Seremban adalah ibukota Negeri Sembilan. Di Seremban nyaris saban hari suasananya seperti di Jakarta pada Lebaran alias sepi. Jalanannya lebar, resik tapi lengang. Bahkan keramaiannya, masih kalah dengan kota Salatiga di Jateng. Namun, di Seremban, yang tak seberapa jauh jaraknya dengan Port Dickson, kota pantai tempat penulis merehatkan diri, pemerintahan dan pusat pendidikan Negeri Sembilan dijalankan.
Dari Seremban, Tuanku Muhriz melanjutkan menimba ilmu di Aldenham School, Elstree Inggris, hingga mendapatkan level-O dan Level-A. Sebelum menajamkan keilmuannya dalam bidang hukum di University of Wales, Aberystwyth dan meraih gelar LLB pada tahun 1970.
Bukan itu saja, sebagai keturunan raja yang mempunyai kemudahan menuntut ilmu di Inggris, Tuanku Muhriz sangat akrab dengan musik Beatles, jazz dan samba. Bahkan akrab dengan kesebelasan Arsenal di London, dan penonton tetap pertandingan tenis Grand Slam di negeri Pangeran Charles.
Pergaulannya lintas negara. Paling tidak, hal itu terlihat dari siapa yang menghadiri penabalannya. Dari Sultan Brunei, Perdana Menteri Malaysia, Raja Malaka, Raja Sabah, Raja Sarawak hingga Gubernur Penang. Tapi, semua itu tetap membuat Raja dari tiga putra pangeran itu tetap melakoni perannya sebagai Raja Negeri Sembilan ke-11 dengan rendah hati dan membumi.
Meski kerendahatiannya terkesan ”too good to be true”, tapi sebagaimana kesaksian rakyat yang mencintainya, memang demikian adanya. Buktinya, ujar Datuk Ibrahim Jahaya, koordinator istiadat Istana Seri Menanti, raja tidak segan-segan menghampiri dan membaur dengan kehidupan rakyat jelata. Dan mobil yang dia tumpangi, meski memungkinkannya memilih mobil Eropa seri terbaru, tapi raja memilih BMW Seri 5 yang telah menemaninya ke mana-mana selama 25 tahun terakhir.
Atas kebersahajaannya itulah, raja sangat dicintai rakyatnya. Sang Raja memang berkomitmen menjaga warisan kebudayaan Negeri Sembilan. negeri itu terakhir melakukan prosesi penabalan lebih dari 40 tahun lalu.

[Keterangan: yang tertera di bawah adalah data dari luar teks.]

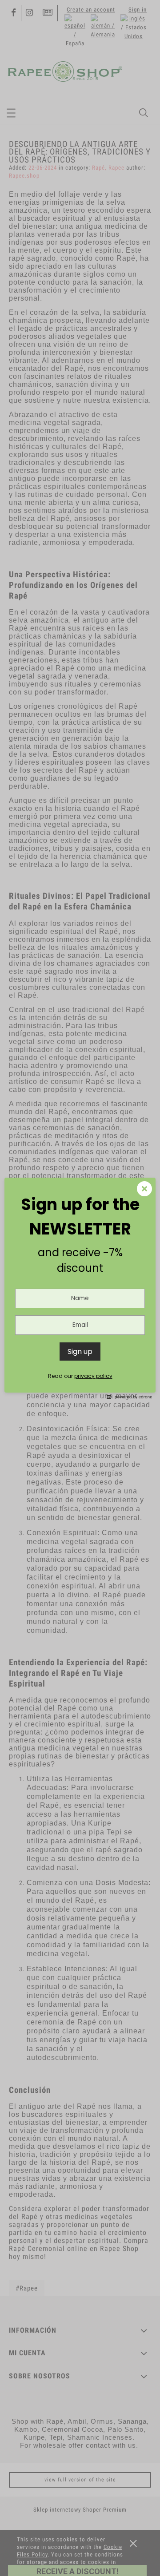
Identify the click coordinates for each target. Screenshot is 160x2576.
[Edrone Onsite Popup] (80, 1288)
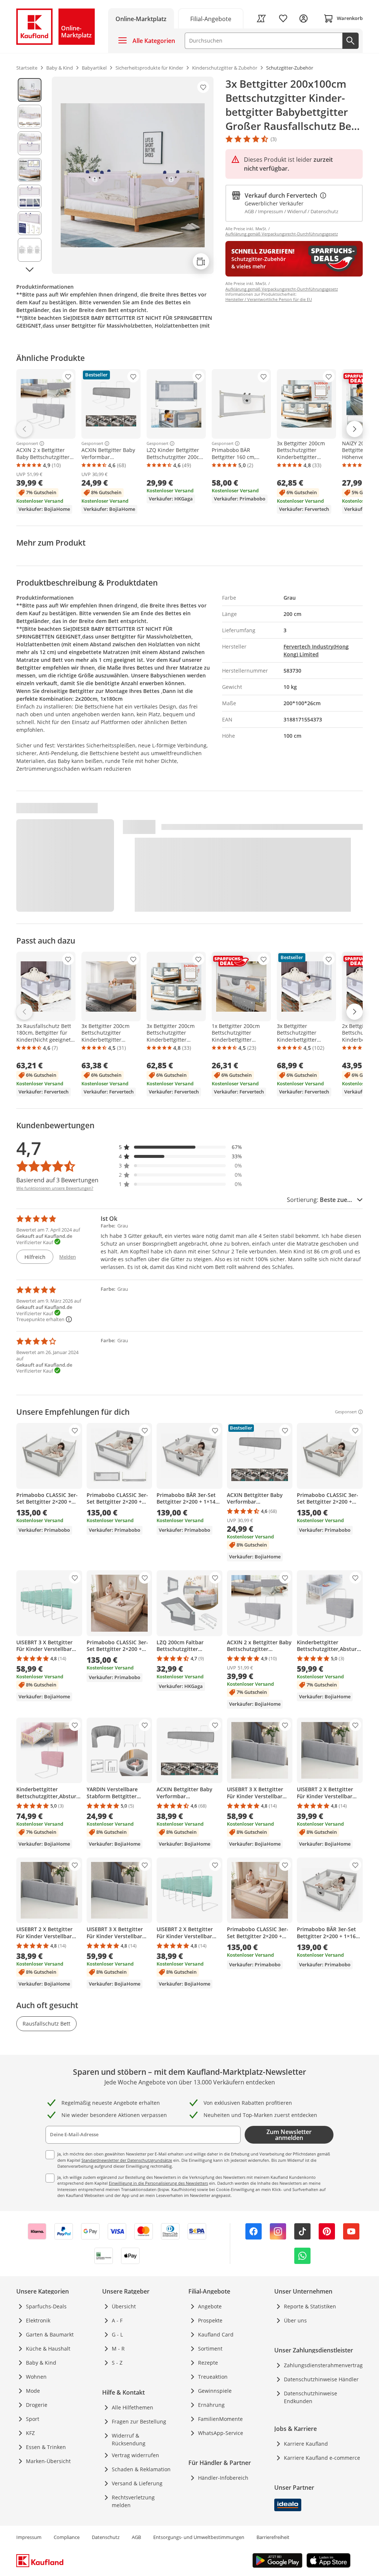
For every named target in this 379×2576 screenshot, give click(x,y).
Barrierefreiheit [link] (272, 2537)
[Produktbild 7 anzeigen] (29, 250)
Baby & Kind (41, 2362)
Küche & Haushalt (48, 2348)
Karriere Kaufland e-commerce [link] (322, 2457)
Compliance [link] (67, 2537)
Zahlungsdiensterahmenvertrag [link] (323, 2365)
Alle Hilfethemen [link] (132, 2407)
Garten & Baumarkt (50, 2334)
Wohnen (36, 2376)
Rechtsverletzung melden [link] (133, 2501)
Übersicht (124, 2306)
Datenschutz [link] (106, 2537)
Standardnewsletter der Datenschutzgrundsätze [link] (126, 2160)
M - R (118, 2348)
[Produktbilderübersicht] (29, 175)
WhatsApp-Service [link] (220, 2432)
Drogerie (36, 2404)
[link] (211, 18)
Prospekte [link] (210, 2320)
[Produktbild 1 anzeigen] (29, 90)
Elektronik (38, 2320)
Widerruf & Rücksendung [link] (128, 2439)
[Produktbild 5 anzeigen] (29, 196)
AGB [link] (136, 2537)
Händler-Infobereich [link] (223, 2477)
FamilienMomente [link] (220, 2418)
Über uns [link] (295, 2320)
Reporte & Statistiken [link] (310, 2306)
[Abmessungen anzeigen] (201, 261)
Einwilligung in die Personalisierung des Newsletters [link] (158, 2183)
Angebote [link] (210, 2306)
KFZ (30, 2432)
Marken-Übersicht (48, 2461)
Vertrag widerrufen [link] (135, 2455)
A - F (117, 2320)
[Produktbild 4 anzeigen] (29, 170)
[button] (180, 1147)
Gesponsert (27, 443)
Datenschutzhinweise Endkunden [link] (310, 2397)
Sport (32, 2418)
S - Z (117, 2362)
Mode (33, 2390)
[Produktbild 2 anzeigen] (29, 116)
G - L (117, 2334)
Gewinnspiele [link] (215, 2390)
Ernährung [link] (211, 2404)
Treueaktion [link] (213, 2376)
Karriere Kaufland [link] (306, 2443)
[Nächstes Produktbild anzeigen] (30, 269)
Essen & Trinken (46, 2447)
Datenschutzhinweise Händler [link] (321, 2379)
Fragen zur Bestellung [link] (139, 2421)
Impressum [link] (28, 2537)
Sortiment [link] (210, 2348)
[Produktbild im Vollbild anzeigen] (133, 175)
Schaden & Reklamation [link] (141, 2469)
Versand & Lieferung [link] (137, 2483)
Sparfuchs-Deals (46, 2306)
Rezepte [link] (208, 2362)
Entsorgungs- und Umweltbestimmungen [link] (198, 2537)
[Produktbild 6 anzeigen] (29, 223)
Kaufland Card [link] (216, 2334)
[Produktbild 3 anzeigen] (29, 143)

Tidak berlebihan, bahkan selama berhari-hari, dari pagi hingga siang hari, tanpa memedulikan panasnya terik matahari, rakyat berbondong-bondong menjadi saksi penabalan sang raja. Teristimewa pada sesi ketika Kereta Kencana raksasa, yang ditarik para hulubalangnya, membawa raja dan permaisuri pada prosesi Panca Persada.